● **WHAT YOU SHOULD DO**:
Write out exactly the lines from the one that contains "Given: Open the Главное tab" down to the last line of the material below, keeping both ends and omitting pictures.

● **INPUT DATA**:

■ ■ ■ ■ ■

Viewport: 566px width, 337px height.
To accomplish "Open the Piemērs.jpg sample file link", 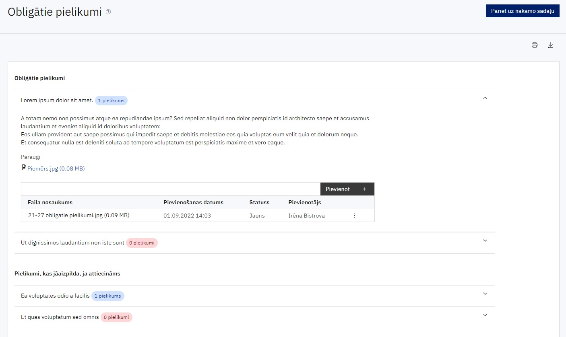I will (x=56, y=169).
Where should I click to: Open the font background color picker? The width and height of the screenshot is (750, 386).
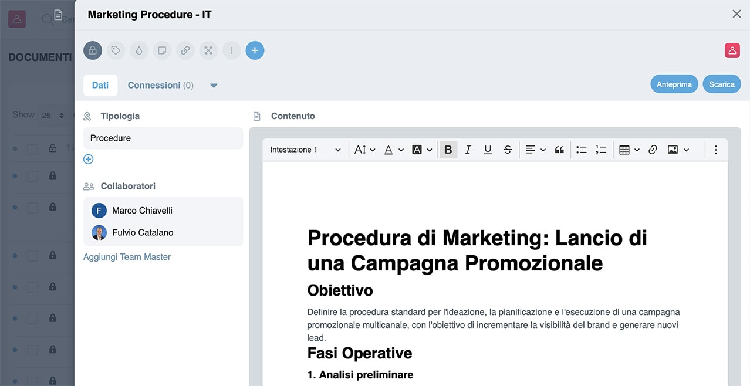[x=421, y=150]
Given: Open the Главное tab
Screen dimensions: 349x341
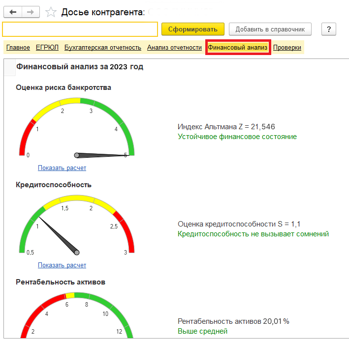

■ ■ ■ ■ ■

● **FINISHED TASK**:
Given: Open the Главное tab
Screen dimensions: 349x341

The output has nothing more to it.